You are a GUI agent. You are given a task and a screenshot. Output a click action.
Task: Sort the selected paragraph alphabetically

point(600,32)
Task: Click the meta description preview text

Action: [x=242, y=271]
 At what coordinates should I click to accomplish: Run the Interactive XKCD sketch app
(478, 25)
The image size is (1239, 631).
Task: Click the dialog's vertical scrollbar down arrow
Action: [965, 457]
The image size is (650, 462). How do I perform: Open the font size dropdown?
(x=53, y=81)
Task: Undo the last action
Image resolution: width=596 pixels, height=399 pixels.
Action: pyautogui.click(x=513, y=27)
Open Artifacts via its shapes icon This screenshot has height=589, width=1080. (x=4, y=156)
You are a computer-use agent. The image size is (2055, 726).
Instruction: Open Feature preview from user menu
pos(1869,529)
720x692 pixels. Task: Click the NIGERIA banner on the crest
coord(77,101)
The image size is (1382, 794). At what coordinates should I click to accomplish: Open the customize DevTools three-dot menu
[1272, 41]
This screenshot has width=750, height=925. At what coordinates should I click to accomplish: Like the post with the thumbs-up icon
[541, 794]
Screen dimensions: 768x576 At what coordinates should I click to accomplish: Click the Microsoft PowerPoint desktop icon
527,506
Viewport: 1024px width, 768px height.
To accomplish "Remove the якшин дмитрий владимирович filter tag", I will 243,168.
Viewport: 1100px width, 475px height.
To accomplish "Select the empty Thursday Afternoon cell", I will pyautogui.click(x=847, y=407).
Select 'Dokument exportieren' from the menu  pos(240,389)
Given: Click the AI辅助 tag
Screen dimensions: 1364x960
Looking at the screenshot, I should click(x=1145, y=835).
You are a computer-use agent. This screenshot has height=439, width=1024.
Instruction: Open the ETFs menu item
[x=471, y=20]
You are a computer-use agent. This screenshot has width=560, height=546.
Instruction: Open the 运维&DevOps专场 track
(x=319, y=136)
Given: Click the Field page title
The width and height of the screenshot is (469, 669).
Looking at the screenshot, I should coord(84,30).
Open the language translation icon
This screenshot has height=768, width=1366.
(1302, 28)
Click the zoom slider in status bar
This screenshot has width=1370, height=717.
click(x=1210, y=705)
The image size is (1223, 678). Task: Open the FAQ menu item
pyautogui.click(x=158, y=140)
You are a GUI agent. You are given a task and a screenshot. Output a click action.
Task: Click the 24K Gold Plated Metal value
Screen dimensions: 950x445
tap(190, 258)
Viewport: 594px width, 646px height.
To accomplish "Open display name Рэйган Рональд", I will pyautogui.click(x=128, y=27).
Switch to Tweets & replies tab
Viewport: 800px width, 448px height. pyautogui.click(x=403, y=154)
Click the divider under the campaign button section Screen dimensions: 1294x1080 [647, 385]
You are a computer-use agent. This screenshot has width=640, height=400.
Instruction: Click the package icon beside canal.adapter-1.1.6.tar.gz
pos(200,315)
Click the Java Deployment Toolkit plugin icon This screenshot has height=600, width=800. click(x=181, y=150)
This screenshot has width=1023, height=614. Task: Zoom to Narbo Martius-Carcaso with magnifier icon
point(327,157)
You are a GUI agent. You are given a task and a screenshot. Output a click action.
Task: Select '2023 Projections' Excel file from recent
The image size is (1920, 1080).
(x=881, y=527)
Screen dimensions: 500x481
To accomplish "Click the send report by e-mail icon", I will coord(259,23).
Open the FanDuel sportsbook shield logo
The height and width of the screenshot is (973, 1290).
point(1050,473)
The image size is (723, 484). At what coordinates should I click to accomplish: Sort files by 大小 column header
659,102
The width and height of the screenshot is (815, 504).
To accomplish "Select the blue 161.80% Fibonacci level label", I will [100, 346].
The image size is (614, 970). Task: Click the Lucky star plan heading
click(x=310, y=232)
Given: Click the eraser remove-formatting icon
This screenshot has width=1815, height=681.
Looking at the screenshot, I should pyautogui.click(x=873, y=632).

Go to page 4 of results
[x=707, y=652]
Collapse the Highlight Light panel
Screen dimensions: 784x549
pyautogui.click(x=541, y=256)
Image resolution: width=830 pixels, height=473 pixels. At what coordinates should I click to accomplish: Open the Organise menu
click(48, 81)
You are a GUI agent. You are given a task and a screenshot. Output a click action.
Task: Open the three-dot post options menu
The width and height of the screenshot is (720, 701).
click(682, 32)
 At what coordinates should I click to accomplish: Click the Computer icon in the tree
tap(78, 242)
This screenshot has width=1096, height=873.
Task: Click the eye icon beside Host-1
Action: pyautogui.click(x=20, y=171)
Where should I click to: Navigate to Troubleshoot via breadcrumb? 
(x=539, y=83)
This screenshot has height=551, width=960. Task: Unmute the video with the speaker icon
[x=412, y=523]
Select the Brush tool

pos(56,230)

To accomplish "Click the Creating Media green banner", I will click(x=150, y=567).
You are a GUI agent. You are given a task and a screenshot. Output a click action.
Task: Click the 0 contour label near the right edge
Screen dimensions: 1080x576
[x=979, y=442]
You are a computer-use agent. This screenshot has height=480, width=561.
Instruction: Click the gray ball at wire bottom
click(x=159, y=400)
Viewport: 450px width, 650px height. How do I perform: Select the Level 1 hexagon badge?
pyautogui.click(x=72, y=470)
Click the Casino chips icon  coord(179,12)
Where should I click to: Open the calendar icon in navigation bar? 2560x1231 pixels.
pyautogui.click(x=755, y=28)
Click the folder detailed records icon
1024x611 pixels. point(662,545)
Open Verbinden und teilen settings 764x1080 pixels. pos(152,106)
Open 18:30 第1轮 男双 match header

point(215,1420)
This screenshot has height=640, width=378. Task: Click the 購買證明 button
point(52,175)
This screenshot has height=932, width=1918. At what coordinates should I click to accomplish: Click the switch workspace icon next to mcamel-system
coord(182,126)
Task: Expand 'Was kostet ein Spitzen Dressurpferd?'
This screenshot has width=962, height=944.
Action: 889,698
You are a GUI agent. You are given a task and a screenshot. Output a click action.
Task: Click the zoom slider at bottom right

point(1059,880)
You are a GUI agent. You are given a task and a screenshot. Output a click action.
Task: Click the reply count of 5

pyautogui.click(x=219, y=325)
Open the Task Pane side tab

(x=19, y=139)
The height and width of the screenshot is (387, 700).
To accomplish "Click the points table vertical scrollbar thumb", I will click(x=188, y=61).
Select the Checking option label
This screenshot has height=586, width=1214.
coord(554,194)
────────────────────────────────────────
For the string "label", tally the lines above that contain it and give only the figure.

3